China’s HSBC manufacturing PMI index weakened 1.5 points to a 9-month low of 47.8 in August, pointing to a need for more stimulus.  The Conference Board, in contrast, reported that China’s index of leading economic indicators rose by 0.7% in July after holding flat in June.

Germany’s flash manufacturing PMI advanced 2.1 points to a better-than-expected 3-month high of 45.1 in August.  Unfortunately, the services PMI weakened by 2.0 points to 48.3, and the composite PMI was half a point lower at 47.0, worst since June 2009.

The French composite PMI score of 48.9 in August was a 6-month high but still below 50 and thus suggesting that third-quarter GDP growth may be marginally negative.  The manufacturing and service PMIs were at 4- and 7-month peaks.

Euroland’s PMI results showed a 0.1 point uptick on the composite score to 46.6.  This was the seventh sub-50 reading in a row.  Manufacturing (45.3) was at a 4-month high, but services (47.5) was at a two-month low.

The U.S. preliminary manufacturing PMI reading of 51.9 was 0.5 points better than the July reading of 51.4.  Orders went up 1.6 points to 52.6.

Germany released details of its second quarter national income accounts.  Real GDP rose 0.3% (1.1% at an annualized rate).  Personal consumption rose 0.4% and accounted for the bulk of net GDP expansion.  Gross fixeed capital formation slumped 0.9% and exerted a 0.2 percentage point drag on GDP growth.  Net exports enhanced GDP growth by 0.3 percentage points as exports rose 2.5% while imports went up 2.1%.  Inventories depressed growth.  On-year growth in GDP of 0.5% was down from 1.7% in the year to 1Q12.

Germany recorded a EUR 8.3 billion budget surplus in the first half of 2012, equivalent to 0.6% of GDP.

U.S. jobless insurance claims totaled 372K last week, up from 368K the prior week.  This was higher than forecast.

Japanese stock and bond transactions last week generated a JPY 784 billion net capital inflow.

Norwegian mainland GDP rose 1.0% last quarter and accelerated to a 4-quarter increase of 5.0% from 4.6% in the year to 1Q12.

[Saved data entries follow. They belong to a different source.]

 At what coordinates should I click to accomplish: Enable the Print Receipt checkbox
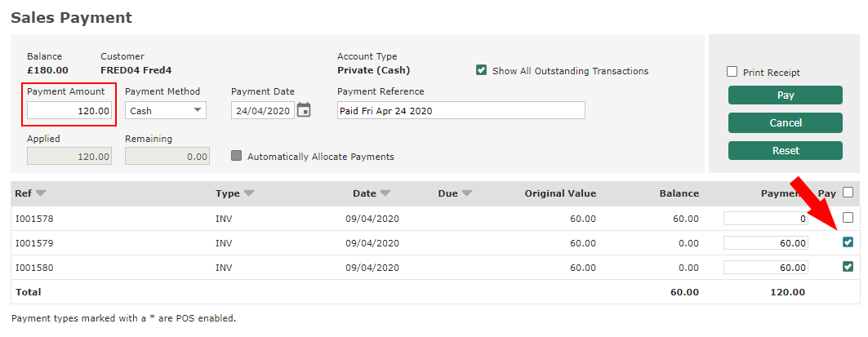click(x=732, y=73)
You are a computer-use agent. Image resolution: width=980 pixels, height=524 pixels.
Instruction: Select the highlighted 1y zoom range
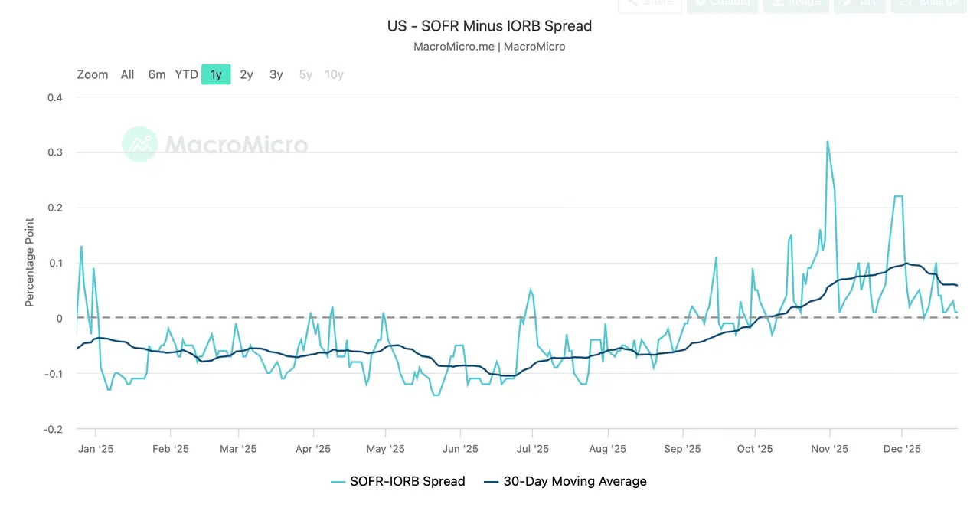216,74
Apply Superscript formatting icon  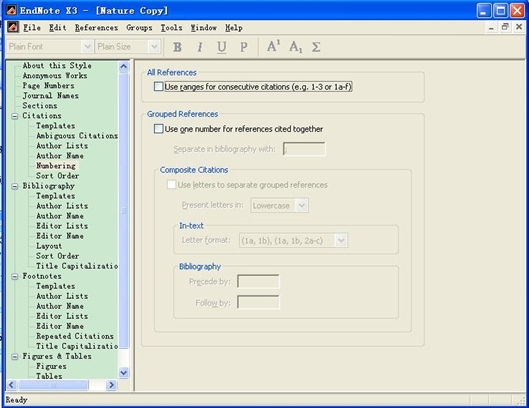point(273,46)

The CBI reported a 14-point deterioration of the reading on its British distributive trades survey to negative 3 from +11 in July.  According to British Bankers Association figures, mortgage approvals of 28.44K last month exceeded July’s level by 9.6%.

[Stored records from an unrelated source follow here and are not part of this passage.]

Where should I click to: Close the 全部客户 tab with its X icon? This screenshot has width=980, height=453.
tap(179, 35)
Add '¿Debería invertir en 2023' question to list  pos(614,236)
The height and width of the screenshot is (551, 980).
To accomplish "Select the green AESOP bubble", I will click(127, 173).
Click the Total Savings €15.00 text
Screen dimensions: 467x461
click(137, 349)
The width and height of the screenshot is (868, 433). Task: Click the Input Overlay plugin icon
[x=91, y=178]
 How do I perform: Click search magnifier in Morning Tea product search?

The Swiss trade surplus widened 30% on month to CHF 2.92 billion in July.

Danish consumer sentiment printed at zero in August as expected.  The preliminary Ezone consumer sentiment index gets reported later today.

Consumer prices in Singapore went up 0.2% in July and were 4.0% higher than a year earlier.  Core inflation slid to 2.4% from 2.7%.